The results shown that people using these facilities are exposed to multiple behavioral risks as well. To provide an effective care for these patients, simple peer support is not adequate. An integrative model of care along with well-trained and qualified health professionals is highly required.
These findings are in concordance with previous international studies on the high prevalence of co-occurring disorders among those in substance use treatment and the clinical impact of such comorbidity. Co-occurring disorders are not the exception but the rule.

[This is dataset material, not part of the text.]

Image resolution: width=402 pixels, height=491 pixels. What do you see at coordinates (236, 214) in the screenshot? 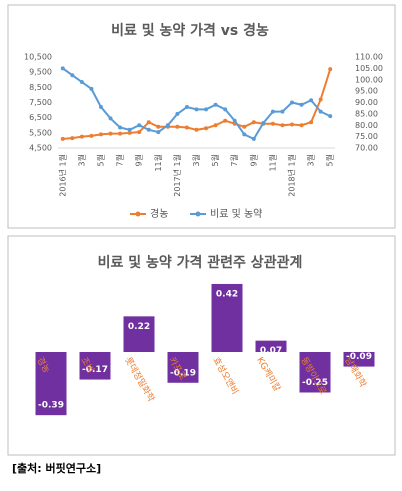
I see `legend-label: 비료 및 농약` at bounding box center [236, 214].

These results underscore the need for a consensus between representatives of the clinical, academic and public health policy fields, to address the complexity of co-occurring disorders and create effective strategies in funding, training, assessment, diagnosis, placement, and treatment in community-based residential care facilities for substance use.
ACKNOWLEDGMENTS
A special acknowledgment for their institutional support in this study: National Institute on Drug Abuse – Clinical Trials Network (NIDA-CTN), Consejo Nacional Contra las Adicciones (CONADIC-México), Instituto para la Atención y Prevención de las Adicciones en la Ciudad de México (IAPA), Instituto Mexiquense Contra las Adicciones (IMCA), Consejo Estatal Contra las Adicciones de Puebla (CECA-P), Consejo Estatal Contra las Adicciones de Hidalgo (CECA-H), Consejo Estatal Contra las Adicciones de Querétaro (CECA-Q). We also wish to thank David Sheehan M.D., for allowing the use of the Spanish-language adaptation of the 5th version of the Mini International Neuropsychiatric Interview in Spanish; and Aldebarán Toledo-Fernández MSc, for his comments to improve this paper.
FUNDING SOURCES
This study is part of the project “Development of a Clinical Trial Network on Addiction and Mental Health in Mexico ” funded by a grant from the U.S. Department of State (Grants No. SINLEC11GR0015/A001/A002) awarded to the Instituto Nacional de Psiquiatría Ramón de la Fuente Muñiz in Mexico. The U.S. Department of State had no role in the study design, collection, analysis or interpretation of the data, writing the manuscript, or the decision to submit this paper for publication.
Footnotes
DISCLOSURES
The authors report no financial relationships with commercial interests.